The raw material of urbanization: recommended readings on steel

Fresh from posting on the winter of the steel industry in China, I see that Richard Jones has written a nice top-level view of the role of steel in the world economy, explaining broad indicators like per-capita steel demand, and steel intensity, or steel use per unit of GDP:

The dominant uses for steel now are in construction and infrastructure. 42% of steel output goes into buildings, the biggest fraction of which (44%) is in the form of rebar, and 14% in other infrastructure (again, mostly as rebar, but including some 6% as train tracks).

Steel, then, is the fundamental raw material of urbanisation. We can now understand the two periods of fast growth of steel output, in broad terms, as corresponding to two great waves of urbanisation–the first, between 1950 and 1980, in the USA and Europe, and the second, from 2000 and still continuing, as the rapid urbanisation of China. …

Steel is more important than ever as the foundation of our industrialised, urban economies. But more than a century of remarkable (and widely unappreciated) technological progress means that it is relatively less important in terms of its contribution to GDP, because we’ve learnt to make it so much more cheaply and efficiently.

But why exactly is steel the “fundamental raw material of urbanization”? To understand this we have to understand something of the history and physical properties of steel.
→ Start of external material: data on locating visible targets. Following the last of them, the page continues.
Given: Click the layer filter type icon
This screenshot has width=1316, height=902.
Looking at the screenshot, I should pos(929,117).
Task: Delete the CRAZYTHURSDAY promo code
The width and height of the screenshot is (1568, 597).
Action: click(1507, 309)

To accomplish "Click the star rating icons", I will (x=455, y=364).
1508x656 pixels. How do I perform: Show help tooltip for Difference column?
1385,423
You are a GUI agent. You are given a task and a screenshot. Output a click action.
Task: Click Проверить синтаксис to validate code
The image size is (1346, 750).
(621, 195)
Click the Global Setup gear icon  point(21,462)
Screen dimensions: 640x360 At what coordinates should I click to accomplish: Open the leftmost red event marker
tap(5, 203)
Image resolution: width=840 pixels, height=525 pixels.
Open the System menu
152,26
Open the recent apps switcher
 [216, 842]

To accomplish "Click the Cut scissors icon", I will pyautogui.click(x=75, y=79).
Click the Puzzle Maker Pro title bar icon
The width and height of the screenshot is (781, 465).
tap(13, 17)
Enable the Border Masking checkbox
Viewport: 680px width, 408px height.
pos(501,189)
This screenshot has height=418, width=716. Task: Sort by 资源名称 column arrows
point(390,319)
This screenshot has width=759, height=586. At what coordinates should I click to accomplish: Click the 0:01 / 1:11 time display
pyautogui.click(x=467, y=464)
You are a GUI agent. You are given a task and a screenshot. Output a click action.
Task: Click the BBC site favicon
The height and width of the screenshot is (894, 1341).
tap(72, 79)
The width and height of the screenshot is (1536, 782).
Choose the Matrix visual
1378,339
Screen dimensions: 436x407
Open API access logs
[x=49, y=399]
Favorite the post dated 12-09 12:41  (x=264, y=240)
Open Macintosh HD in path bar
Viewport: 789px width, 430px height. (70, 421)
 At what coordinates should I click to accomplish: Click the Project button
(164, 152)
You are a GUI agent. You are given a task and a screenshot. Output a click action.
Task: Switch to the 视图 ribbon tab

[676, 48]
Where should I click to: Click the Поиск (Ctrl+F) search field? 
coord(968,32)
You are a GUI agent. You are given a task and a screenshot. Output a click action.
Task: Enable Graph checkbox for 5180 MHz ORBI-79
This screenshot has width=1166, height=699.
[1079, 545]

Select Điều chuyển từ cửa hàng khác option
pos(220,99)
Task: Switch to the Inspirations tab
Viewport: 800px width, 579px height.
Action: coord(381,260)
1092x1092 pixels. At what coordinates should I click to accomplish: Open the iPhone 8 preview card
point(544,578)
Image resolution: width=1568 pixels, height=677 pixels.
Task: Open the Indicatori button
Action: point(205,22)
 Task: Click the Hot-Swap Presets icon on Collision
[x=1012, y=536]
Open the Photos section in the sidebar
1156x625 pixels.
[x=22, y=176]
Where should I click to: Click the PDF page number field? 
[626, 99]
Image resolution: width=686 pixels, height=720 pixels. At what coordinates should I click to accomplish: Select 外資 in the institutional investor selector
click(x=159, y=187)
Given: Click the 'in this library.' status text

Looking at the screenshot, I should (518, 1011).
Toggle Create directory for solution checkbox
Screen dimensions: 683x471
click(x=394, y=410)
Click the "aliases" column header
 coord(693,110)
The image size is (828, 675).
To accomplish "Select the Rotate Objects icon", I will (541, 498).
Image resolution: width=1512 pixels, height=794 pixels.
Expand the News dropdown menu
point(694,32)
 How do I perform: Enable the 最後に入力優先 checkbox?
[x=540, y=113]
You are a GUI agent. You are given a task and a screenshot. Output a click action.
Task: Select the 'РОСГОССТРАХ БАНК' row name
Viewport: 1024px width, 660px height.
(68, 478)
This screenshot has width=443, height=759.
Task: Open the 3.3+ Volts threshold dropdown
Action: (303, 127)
I also recently stumbled across this nice account of the invention of the modern process of steelmaking in the American Scientist which explains the basics well:

Broadly speaking, steel is just iron with a bit of carbon in it. But that definition doesn’t capture the stunning metamorphosis that occurs when the iron and carbon merge in the correct way. The secret behind steel is that it isn’t just one substance like most metals, but a mixture. On the microscopic scale, steel turns into two different substances that stack up like a layer cake. One of the layers is rich in carbon and strong. This layer is a chemical compound called cementite, and with the right amount of force, it snaps like brittle chalk. The other layer has little carbon (around 0.2 percent) and is malleable (flexible and easily bent). This chemical compound is called ferrite, and with enough force, it can be pulled like taffy. These layers complement each other with strength and malleability. Most metals, being monolithic, have only one property or the other. The characteristics of strength and malleability usually are more like two ends of a seesaw; as one goes up, the other goes down. But in steel, its layers allow both properties to exist, and that makes steel versatile and suitable to build many things, from trains to tools to cars to cans.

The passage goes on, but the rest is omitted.